# Some Validity and Reliability Issues in the Measurement of Attribute Utilities

^{[ to cite ]:}

Philippe Cattin and Marc G. Weinberger (1980) ,"Some Validity and Reliability Issues in the Measurement of Attribute Utilities", in NA - Advances in Consumer Research Volume 07, eds. Jerry C. Olson, Ann Abor, MI : Association for Consumer Research, Pages: 780-783.

^{[ direct url ]:}

http://acrwebsite.org/volumes/9752/volumes/v07/NA-07

A number of measures that can be used for estimating the validity or reliability of individual attribute utilities are reviewed and discussed. What each of these measures actually estimates and the effect of the number of attributes and of the number of stimuli are discussed. Some results obtained with a data base are then presented.

INTRODUCTION

The estimation of attribute utilities is an important part of consumer research (e.g. Green and Srinivasan 1978) and it therefore follows that the validity and reliability of attribute utilities are important topics. Serving to emphasize the importance of investigating reliability and validity issues in marketing, the February 1979 issue of the __Journal of Marketing Research__ was devoted to a redefinition of and a call for a stronger measurement tradition in marketing.

The main purpose of this paper is to review and discuss several measures of the validity and reliability of attribute utilities, and to apply them to a data base. Only individual level utilities are considered. In consumer research this level of analysis is quite important since individual attribute utilities are often used as such, as in market simulations. Moreover, if individual attribute weights are more valid and reliable, the resulting aggregate weights will also be more valid and reliable. It should be noted that we are concerned only with validity and reliability measures which can be computed with the kind of conjoint analysis data that is collected in many studies. For instance, we do not deal with the prediction of actual choice decisions.

THE DATA

The data base used in this study was collected on three consecutive afternoons from 41 male college juniors and seminars. The product was a limited line men's clothing store. All the selected subjects had had experience in evaluating and purchasing their own clothes. Moreover, they are a logical part of the target market of a men's clothing store in the small university town in which the study was executed. The subjects were told that they would be paid for their full three-day participation in the experiment.

The nine attributes used in the study (Figure 1) were derived from a literature review and store image taxonomy developed by Lindquist (1975). The image categories that he found to have the most empirical and/or theoretical support from earlier researchers and which fit the format of the current study were included for investigation. Two realistic levels were identified for each attribute to provide a dichotomy for the audience of male college students utilized as subjects.

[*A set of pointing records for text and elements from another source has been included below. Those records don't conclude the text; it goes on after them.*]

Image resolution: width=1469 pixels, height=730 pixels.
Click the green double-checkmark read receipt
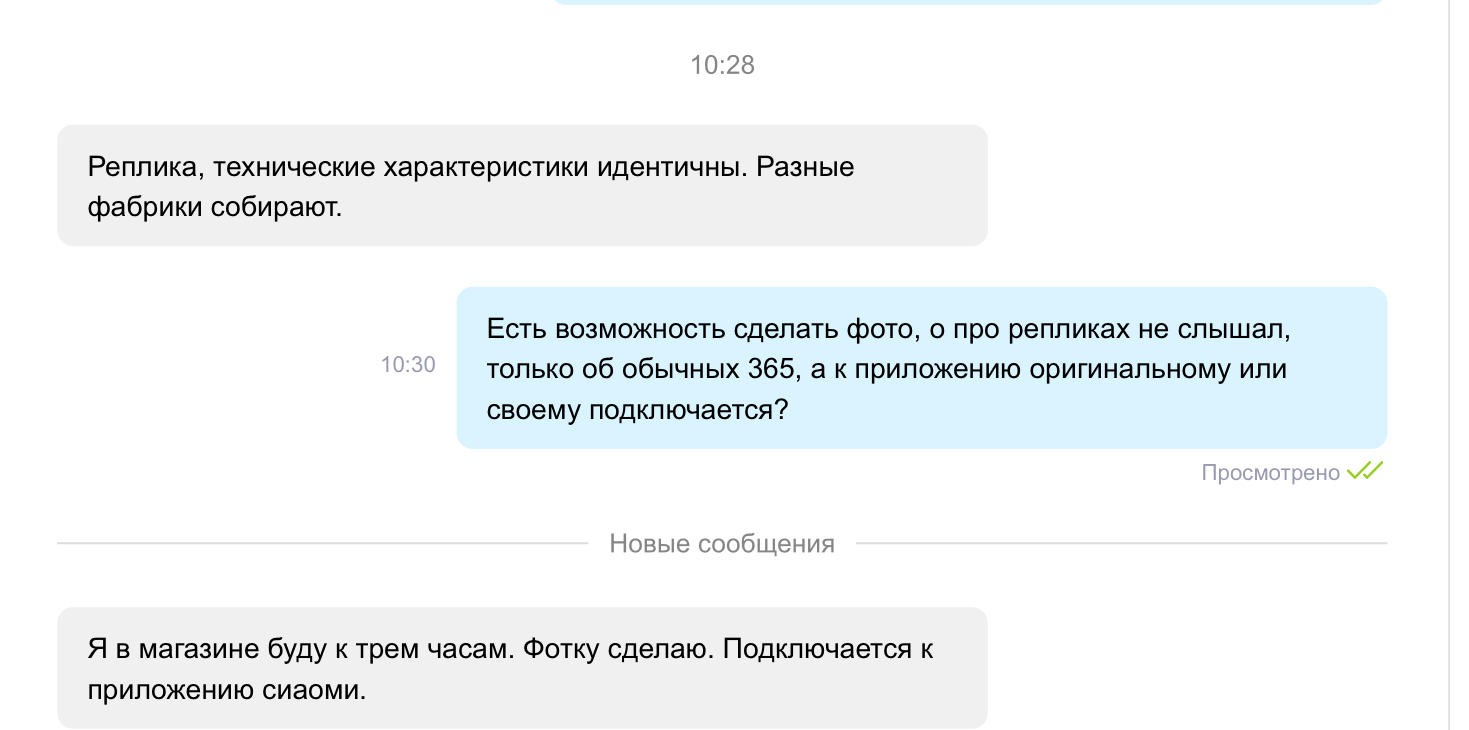pos(1365,471)
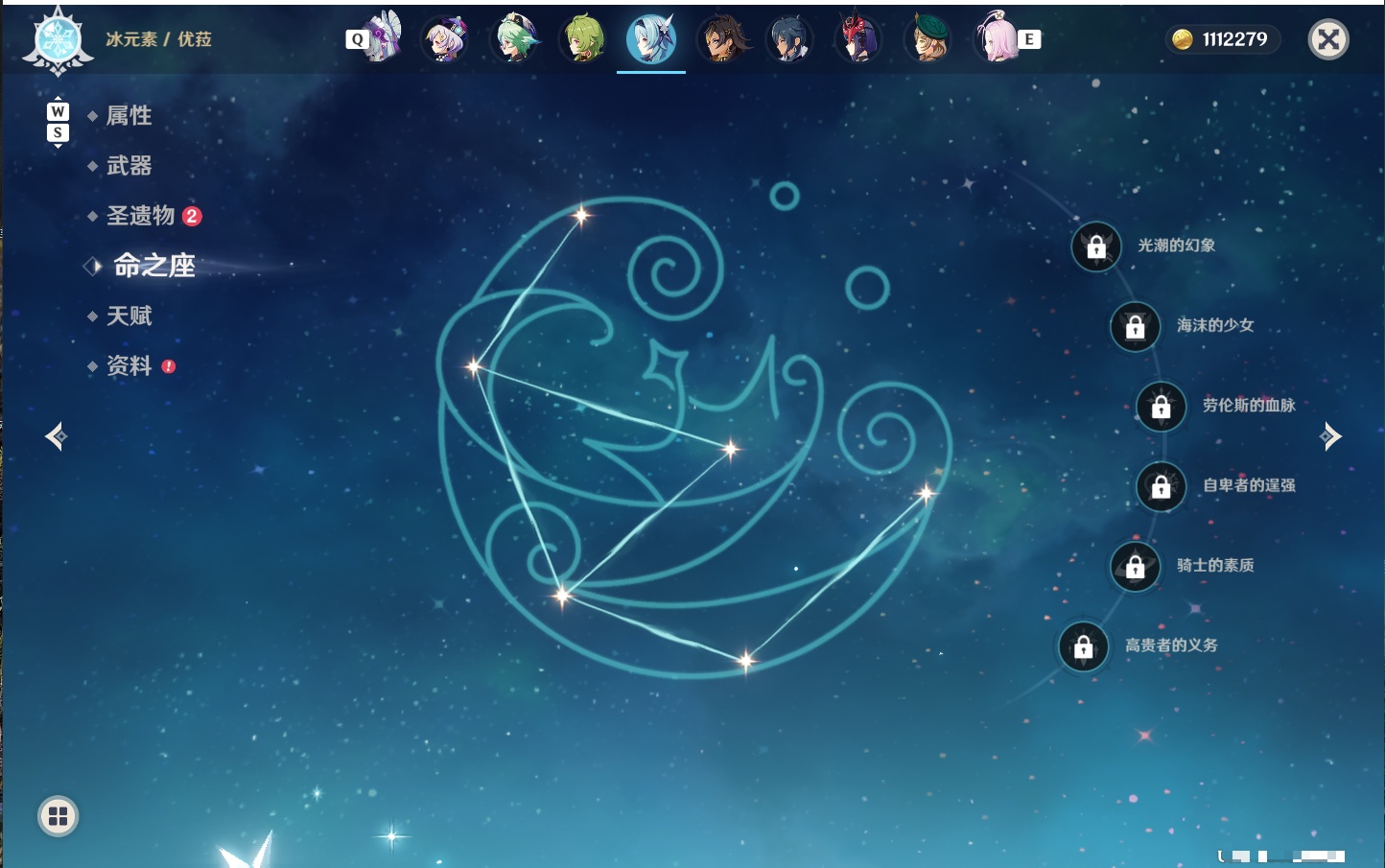
Task: Select the 骑士的素质 lock icon
Action: pos(1136,567)
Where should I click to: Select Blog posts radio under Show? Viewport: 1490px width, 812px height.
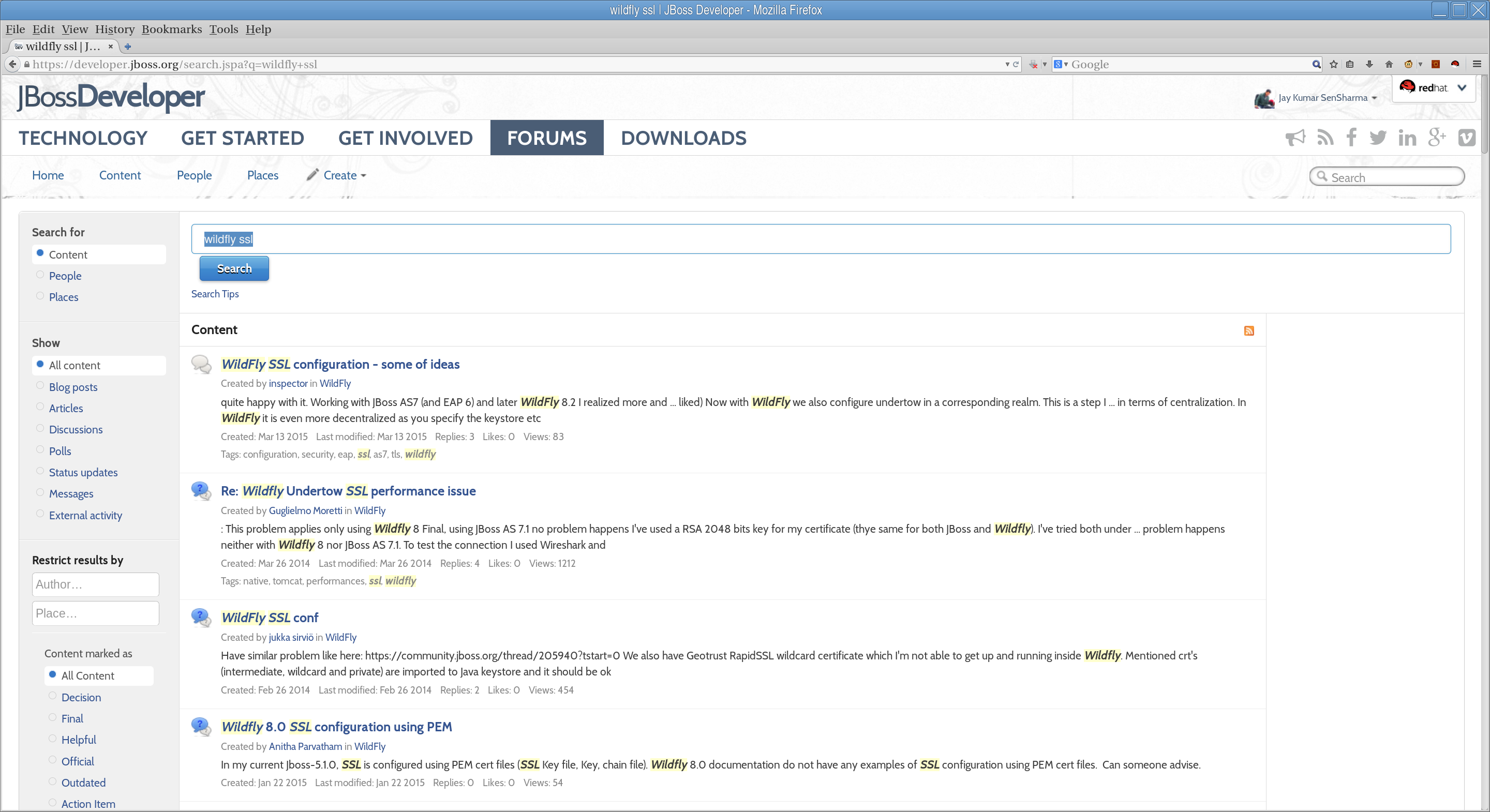(40, 386)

RETAIL IMAGE ATTRIBUTES AND THEIR LEVELS

The subjects were randomly assigned to one of four groups (Table 1) and remained in the same group throughout the three afternoons. The full-profile approach (Green and Srinivasan 1978, p. 107) was used the first two afternoons. Tradeoff matrices (Johnson 1974) as well as direct measurement (using a constant sum scale) were used the third afternoon.

The __first day__ the subjects were asked to rate, on a -3 to +3 seven point scale, an orthogonal array of 16 or 32 store concepts defined along six or nine attributes depending upon the group (see Table 1). The __second day__ they were asked to evaluate an orthogonal array (different from the first one) of 16 store concepts (defined along six or nine attributes). On both days each of the 16 or 32 store concepts were defined on a separate file card containing the store descriptions based upon the dichotomous levels of the six or nine attributes. After examining each of the store concepts the subjects were asked to indicate on the seven point -3 to +3 scale: "How likely is it that you would consider shopping in this store?" On the __third day__ the subjects were asked to fill out 2 x 2 tradeoff matrices consisting of all pairings of the six or nine attributes. In addition they were asked for their direct estimates of the importance of the six or nine attributes on a constant sum scale.

MEASURES OF VALIDITY AND RELIABILITY

Regression was used on the data collected the first or the second day to derive attribute utilities. The observations on the dependent variable were the -3 to +3 seven point ratings, while 0 - 1 dummy variables (one per attribute) defined the independent variables. Other (nonmetric) estimation procedures, such as MONANOVA and LINMAP (Green and Srinivasan 1978, p. 112-114) can be used. However, regression is appropriate because the dependent variable is a scale and recent studies have shown that the predictive validity of regression is quite good compared to the predictive validity of non-metric procedures (Green and Srinivasan 1978, p. 113-114). In what follows we classify validity and reliability measurements under the five following subheadings:

(a) percentage of variance explained in estimation sample,

(b) predictive validity of attribute utilities,

(c) reliability,

(d) intransitivity and interaction between attributes,

(e) convergent validity of attribute utilities with other measures (e.g. direct measures).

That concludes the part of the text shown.